As regards Kosovars not recognised as refugees but who fall within the groups of concern to UNHCR (see caveat), the "ceased circumstances" cessation clause of the 1951 Convention is not directly applicable. These persons are enjoying forms of protection offered to those in need prior to, and without prejudice to possible future resort to, 1951 Convention refugee status. As cessation relates to termination of refugee status, not other protection status, it has no immediate applicability to persons enjoying other forms of protection. Nevertheless, there are valuable elements to be drawn from the application of the cessation clause to consider when and for whom such temporary protection can be lifted. To allow for the general lifting of temporary protection the changes, coupled with reintegration potential, must be fundamental, must have some measure of durability, and must remove the circumstances which generated the protection need in the first place.

A Synopsis and Concluding Comments on Timing of Returns

  • protection and humanitarian needs should be considered on a case-by-case basis

UNHCR urges asylum States to continue to take a principled approach to claims from Kosovo Albanians.

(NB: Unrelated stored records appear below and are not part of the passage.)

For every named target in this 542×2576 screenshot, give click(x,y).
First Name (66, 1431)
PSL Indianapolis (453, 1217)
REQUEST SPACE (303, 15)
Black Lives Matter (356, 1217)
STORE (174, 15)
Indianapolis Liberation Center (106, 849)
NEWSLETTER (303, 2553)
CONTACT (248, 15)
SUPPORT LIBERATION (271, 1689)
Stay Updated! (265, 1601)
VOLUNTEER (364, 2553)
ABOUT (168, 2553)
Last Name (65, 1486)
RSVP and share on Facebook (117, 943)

Whether those claims are for ongoing stay by ethnic Albanians already in asylum countries who do not wish to return, or are launched by those departing the province since mid-June 1999, deciding on such cases will require attention to the facts and detail of the individual claim and the gathering of reliable and up-to-date information regarding the situation in Kosovo, as well as careful analysis, to correctly determine if there are any protection and humanitarian needs of the claimants which would justify granting or continuing protection.

  • cessation is premature

Circumstances within Kosovo itself have not yet reached the point where it is appropriate to consider cessation of refugee status for Kosovo Albanians who are recognised refugees. The criteria for cessation include fundamental change which is enduring; this cannot yet be said to be the case in Kosovo. It is impossible to predict when cessation might be appropriate. Hence involuntary return of persons enjoying refugee status is not warranted.

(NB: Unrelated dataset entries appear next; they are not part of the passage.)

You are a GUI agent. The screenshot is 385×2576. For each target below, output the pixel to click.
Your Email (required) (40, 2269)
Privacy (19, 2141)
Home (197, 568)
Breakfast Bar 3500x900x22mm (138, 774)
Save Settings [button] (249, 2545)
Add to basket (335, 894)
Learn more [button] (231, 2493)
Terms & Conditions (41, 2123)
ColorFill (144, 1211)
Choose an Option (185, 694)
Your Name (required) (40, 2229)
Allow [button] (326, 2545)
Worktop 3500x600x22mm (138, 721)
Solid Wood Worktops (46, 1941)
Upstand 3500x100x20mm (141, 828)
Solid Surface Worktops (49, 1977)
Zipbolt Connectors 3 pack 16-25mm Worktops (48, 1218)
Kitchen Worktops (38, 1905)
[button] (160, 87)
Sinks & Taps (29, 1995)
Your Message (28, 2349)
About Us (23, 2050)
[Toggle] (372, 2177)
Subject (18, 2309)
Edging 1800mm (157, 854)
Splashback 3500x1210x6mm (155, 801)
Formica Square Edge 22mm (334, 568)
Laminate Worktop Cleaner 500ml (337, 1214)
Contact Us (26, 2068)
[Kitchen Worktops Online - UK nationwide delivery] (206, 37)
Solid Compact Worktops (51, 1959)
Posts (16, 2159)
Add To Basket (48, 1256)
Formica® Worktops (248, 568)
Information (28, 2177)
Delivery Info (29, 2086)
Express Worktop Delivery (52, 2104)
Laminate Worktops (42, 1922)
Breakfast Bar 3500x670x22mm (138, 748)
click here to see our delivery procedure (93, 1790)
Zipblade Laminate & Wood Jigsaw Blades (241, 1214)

  • timing of returns is important

Caution is justifiably marking the approach of important host countries towards returns at this point, prompting them to prolong the legal stay of Kosovo Albanians in the current circumstances. UNHCR welcomes and encourages this development. Where temporary forms of protection are withdrawn, this should not lead to persons being involuntarily returned in an indiscriminate way with undue haste. As outlined above, ending of temporary protection must be accompanied by viable, accessible possibilities for those who indicate they have ongoing protection needs to have those needs assessed and respected. Where persons who had previously benefited from temporary protection do not have compelling protection or other humanitarian reasons for remaining in countries of asylum, they can be returned. However, timing of returns should be carefully staged, taking into account both personal circumstances and the situation in Kosovo. Factors relating to the situation in Kosovo which will be important in deciding when returns can be implemented include the following:

  • the availability of adequate shelter, food and other provision for basic needs;
  • the presence and effectiveness of police or other security forces;
  • the functioning of health care and social services;
  • the level of violence prevalent in the province.

Given the current security situation and the serious shortage of adequate shelter, coupled with the rapidly approaching winter, UNHCR would strongly urge that protection currently being enjoyed by Kosovo Albanians be maintained and that only voluntary returns take place until the spring of 2000, at which time the situation will be reviewed.